Ron Davis is a native of Louisville Kentucky currently sharing a home with Toby Press author, Crystal Wilkinson in "Historic Midway"—America's favorite one-traffic-light town. He is a graphic designer by trade who applies those learned skills thru his craft as a visual artist. He's designed chapbooks and cd covers for various artists and has exhibited in solo and group showings in Cincinatti, Louisville, Lexington, Clarksville and other cities, having received a merit award recognition at the African American art exhibit at Louisville's Actors’ Theatre. If you are interested in purchasing artwork or are in need of his graphic design services, then contact him at upfromsumdirt@yahoo.com.

Jenny McGee Dougherty is a visual artist who has planted her roots in Portland, Maine.
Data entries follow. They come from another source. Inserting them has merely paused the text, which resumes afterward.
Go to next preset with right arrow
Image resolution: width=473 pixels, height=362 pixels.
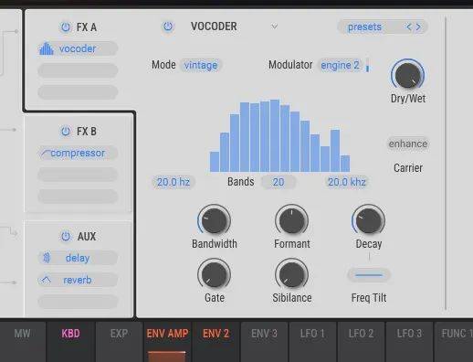[x=418, y=27]
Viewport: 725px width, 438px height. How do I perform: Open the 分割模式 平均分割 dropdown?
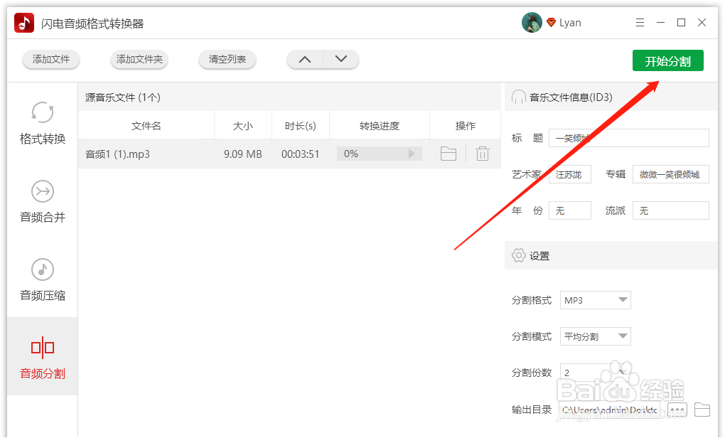595,336
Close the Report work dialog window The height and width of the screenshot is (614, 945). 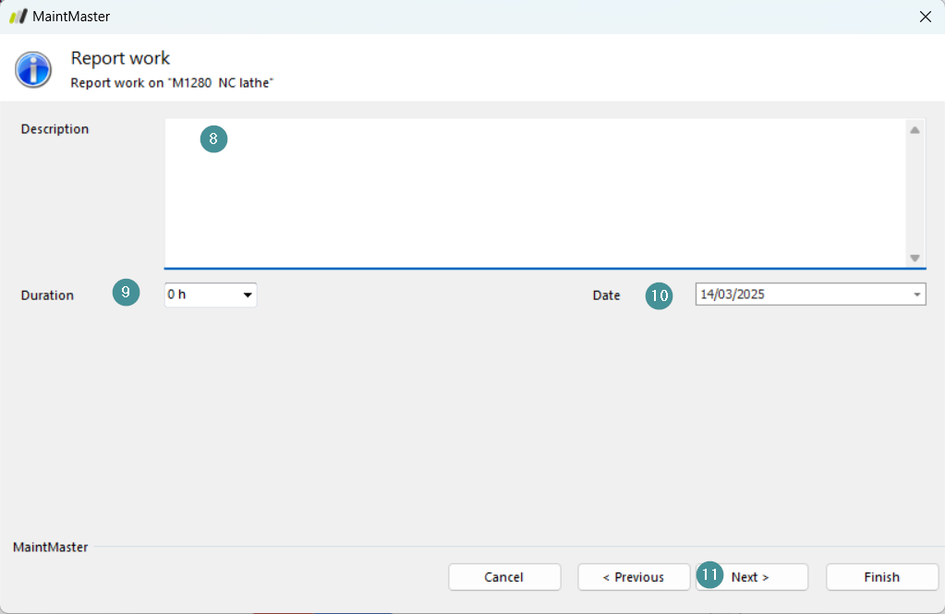[x=926, y=17]
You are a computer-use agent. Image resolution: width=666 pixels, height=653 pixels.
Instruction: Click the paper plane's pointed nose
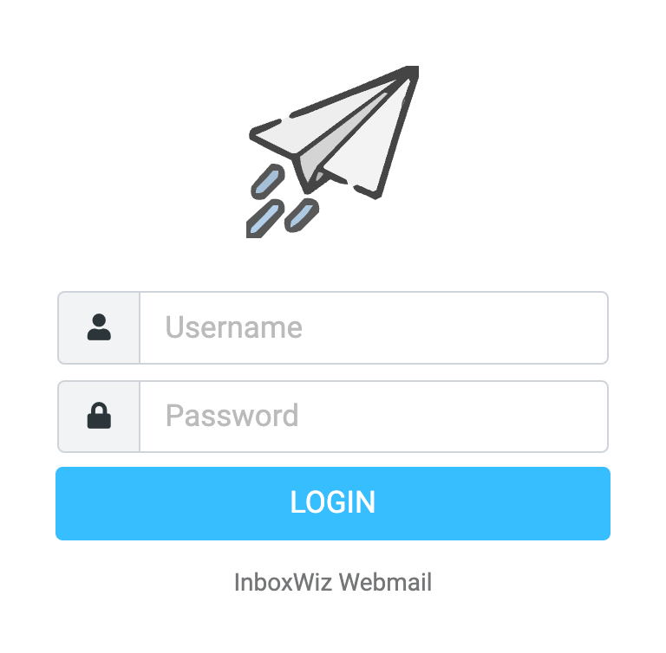pos(409,73)
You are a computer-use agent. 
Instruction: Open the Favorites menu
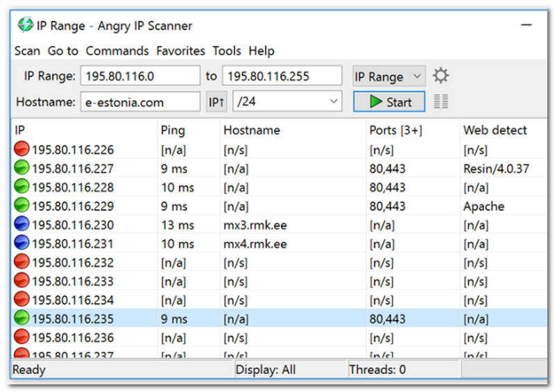180,51
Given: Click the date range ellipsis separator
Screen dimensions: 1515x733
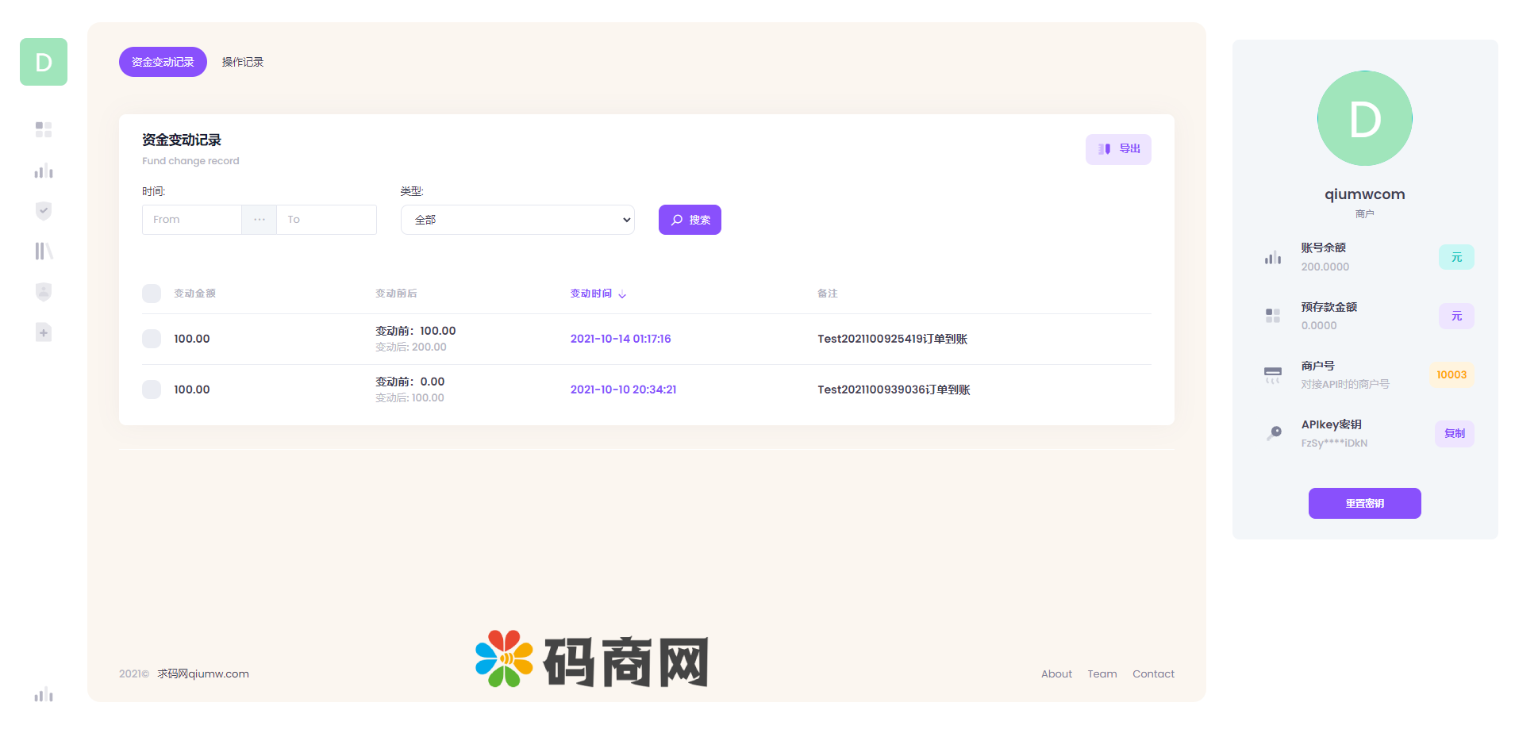Looking at the screenshot, I should coord(260,220).
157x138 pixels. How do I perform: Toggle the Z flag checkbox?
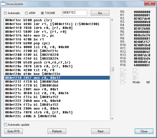(122, 74)
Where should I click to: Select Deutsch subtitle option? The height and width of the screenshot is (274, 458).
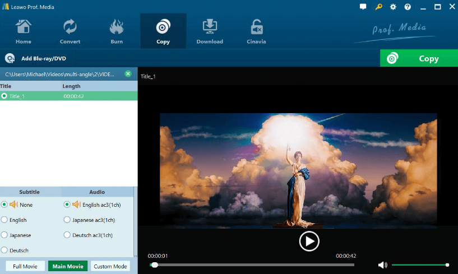[x=4, y=250]
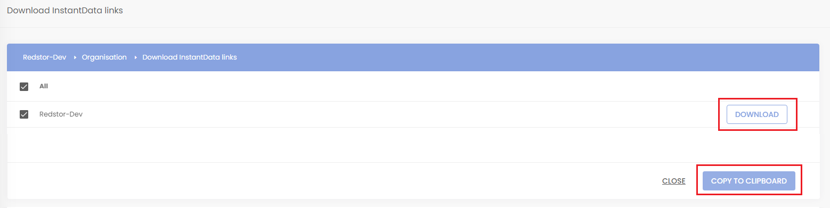Select the All label text
Image resolution: width=830 pixels, height=208 pixels.
(44, 86)
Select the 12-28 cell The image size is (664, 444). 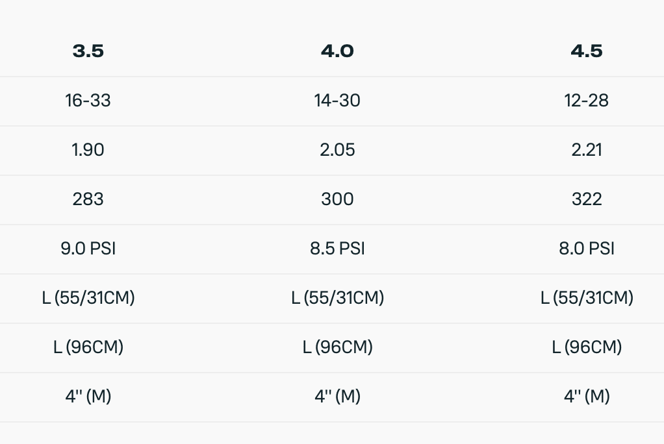click(x=587, y=101)
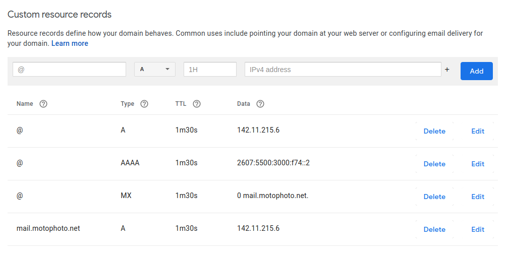Viewport: 508px width, 255px height.
Task: Open the record type dropdown showing A
Action: pos(154,70)
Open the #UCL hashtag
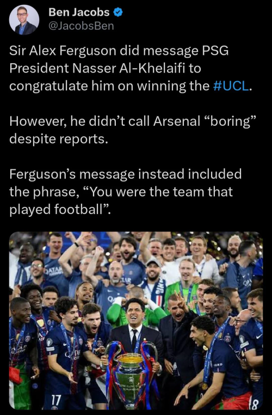This screenshot has height=415, width=272. pyautogui.click(x=231, y=86)
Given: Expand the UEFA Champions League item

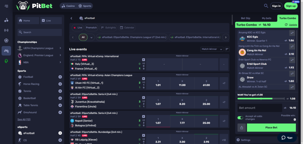Looking at the screenshot, I should (x=60, y=48).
She is fascinated by the displaced, decaying and disappointing elements of her environment. Pieces of rusted metal, a neon fiber resting in the mute grass, the death of an organism, her work investigates these subtle narratives. Within these narratives emerge traces of traditional textile weaving patterns, Buddhist adornments, third world shanty towns and urban landscapes. Her work calls attention to ideas of progression and its effect on an environment or a people. You may see more of her work at jennymcgeed.com.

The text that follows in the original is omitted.